Below is a Perl script i wrote (below) that retrieves max and mean scores. Paths to files and scripts will need editing.
This is at least a backup if you don't get anything else!
use strict;
if(@ARGV!=2) {
die ("USAGE: $0 | Regions BED file | Output\n");
}
open(BED, "<$ARGV[0]") or die("Could not open input BED file!\n");
open(OUTPUT, ">$ARGV[1]") or die("Could not open output file!\n");
while(defined(my $line = <BED>)) {
chomp($line);
my ($chr, $start, $end) = '';
unless($line =~ /^chr/) { next }
chomp($line);
my @line_bits = split(/\t/, $line);
$chr = $line_bits[0];
$start = $line_bits[1];
$end = $line_bits[2];
system("/home/idonaldson/bin/UCSC/bigWigSummary -type=max /home/idonaldson/genomes/mm9_vertebrate_phastCons/bw/$chr.bw $chr $start $end 1 > $$.max_tmp 2>&1");
system("/home/idonaldson/bin/UCSC/bigWigSummary -type=mean /home/idonaldson/genomes/mm9_vertebrate_phastCons/bw/$chr.bw $chr $start $end 1 > $$.mean_tmp 2>&1");
open(MAX_TEMP, "<$$.max_tmp") or die("Cannot open max temp file!\n");
open(MEAN_TEMP, "<$$.mean_tmp") or die("Cannot open mean temp file!\n");
my $max_temp_output = '';
while(<MAX_TEMP>) {
$max_temp_output .= $_;
chomp($max_temp_output);
}
close(MAX_TEMP);
if($max_temp_output =~ /^no/) {
$max_temp_output = '';
}
my $mean_temp_output = '';
while(<MEAN_TEMP>) {
$mean_temp_output .= $_;
chomp($mean_temp_output);
}
close(MEAN_TEMP);
if($mean_temp_output =~ /^no/) {
$mean_temp_output = '';
}
print OUTPUT "$line_bits[0]\t$line_bits[1]\t$line_bits[2]\t$max_temp_output\t$mean_temp_output\n";
}
system("rm $$.max_tmp");
system("rm $$.mean_tmp");
close(BED);
close(OUTPUT);
exit;
I think this code is very useful. Thanks.
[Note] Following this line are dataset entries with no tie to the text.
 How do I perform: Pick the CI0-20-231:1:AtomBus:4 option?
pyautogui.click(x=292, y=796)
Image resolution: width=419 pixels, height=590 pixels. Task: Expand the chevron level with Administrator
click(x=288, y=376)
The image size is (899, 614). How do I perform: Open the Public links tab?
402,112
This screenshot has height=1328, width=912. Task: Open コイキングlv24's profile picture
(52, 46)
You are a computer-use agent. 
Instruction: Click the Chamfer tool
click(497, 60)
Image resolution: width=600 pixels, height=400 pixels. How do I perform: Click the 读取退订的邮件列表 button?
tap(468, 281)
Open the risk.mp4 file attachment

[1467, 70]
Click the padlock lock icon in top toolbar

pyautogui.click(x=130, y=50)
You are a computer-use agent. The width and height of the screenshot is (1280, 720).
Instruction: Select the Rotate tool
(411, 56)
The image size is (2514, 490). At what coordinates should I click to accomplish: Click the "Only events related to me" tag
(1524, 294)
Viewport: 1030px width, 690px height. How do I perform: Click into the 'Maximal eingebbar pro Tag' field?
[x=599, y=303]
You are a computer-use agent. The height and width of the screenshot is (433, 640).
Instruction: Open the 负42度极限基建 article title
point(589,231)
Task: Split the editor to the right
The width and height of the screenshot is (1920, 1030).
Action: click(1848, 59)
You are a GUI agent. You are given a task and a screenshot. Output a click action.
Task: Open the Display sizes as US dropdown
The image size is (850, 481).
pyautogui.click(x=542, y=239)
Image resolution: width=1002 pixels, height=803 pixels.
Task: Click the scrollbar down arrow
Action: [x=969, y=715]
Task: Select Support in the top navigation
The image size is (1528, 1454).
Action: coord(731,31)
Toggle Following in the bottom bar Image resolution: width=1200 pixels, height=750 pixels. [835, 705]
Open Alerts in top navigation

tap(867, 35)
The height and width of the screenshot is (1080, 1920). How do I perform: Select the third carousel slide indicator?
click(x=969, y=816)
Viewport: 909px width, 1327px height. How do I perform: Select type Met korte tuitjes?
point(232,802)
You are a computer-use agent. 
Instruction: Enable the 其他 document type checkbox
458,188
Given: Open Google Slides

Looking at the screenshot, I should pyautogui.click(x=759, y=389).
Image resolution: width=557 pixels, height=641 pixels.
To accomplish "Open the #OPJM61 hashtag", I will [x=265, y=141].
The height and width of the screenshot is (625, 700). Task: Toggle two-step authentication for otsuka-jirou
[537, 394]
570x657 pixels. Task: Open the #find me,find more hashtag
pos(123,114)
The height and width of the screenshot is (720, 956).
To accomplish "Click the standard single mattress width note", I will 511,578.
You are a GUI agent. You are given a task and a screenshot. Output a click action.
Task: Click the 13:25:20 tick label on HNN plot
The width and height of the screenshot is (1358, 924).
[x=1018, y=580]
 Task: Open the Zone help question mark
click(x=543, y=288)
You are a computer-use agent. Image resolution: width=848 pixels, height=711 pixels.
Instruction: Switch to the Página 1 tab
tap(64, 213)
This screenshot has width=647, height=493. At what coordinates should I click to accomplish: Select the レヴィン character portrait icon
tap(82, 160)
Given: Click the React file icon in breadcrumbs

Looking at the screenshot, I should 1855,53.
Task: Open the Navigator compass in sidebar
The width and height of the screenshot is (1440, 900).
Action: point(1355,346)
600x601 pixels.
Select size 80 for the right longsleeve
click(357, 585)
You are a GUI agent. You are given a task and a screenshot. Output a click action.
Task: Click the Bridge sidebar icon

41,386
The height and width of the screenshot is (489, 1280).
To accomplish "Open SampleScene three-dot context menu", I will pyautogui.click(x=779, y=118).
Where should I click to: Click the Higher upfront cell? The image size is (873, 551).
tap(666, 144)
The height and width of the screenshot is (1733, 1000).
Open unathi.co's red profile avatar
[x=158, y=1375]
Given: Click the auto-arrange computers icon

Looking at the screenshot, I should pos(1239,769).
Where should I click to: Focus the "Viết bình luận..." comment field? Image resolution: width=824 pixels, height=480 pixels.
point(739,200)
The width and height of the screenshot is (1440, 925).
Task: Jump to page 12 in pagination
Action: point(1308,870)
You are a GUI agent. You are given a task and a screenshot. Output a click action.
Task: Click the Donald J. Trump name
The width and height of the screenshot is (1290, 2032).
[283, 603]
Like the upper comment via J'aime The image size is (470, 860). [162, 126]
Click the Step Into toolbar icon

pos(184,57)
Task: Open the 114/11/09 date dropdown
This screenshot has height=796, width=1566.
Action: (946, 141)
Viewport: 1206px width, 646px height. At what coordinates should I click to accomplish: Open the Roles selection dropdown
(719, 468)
great effort lan ! i used it and found interesting. but do you think mean and max phast score would work if we need to find conservastion of bit longer regions , say 500-3000 bps? chr7:21114483-21117423 (hg19) has phastcons max =1 and mean= 0.437672 when i check it in UCSC browser, its conserved down to fish ! where as chr7:20838708-20841649 (hg19) max=1 and mean =0.459534 while on browser its conserved to mammals only! why is this contradiction here. may be there is some misunderstanding in my concept about phastcons score. can you please clarify me ? i actually want to find conservation depth of many such regions, and based on 46 vertebrate multiple alignments phastcons score , i am trying to identify distant most specie to which an element/region is conserved.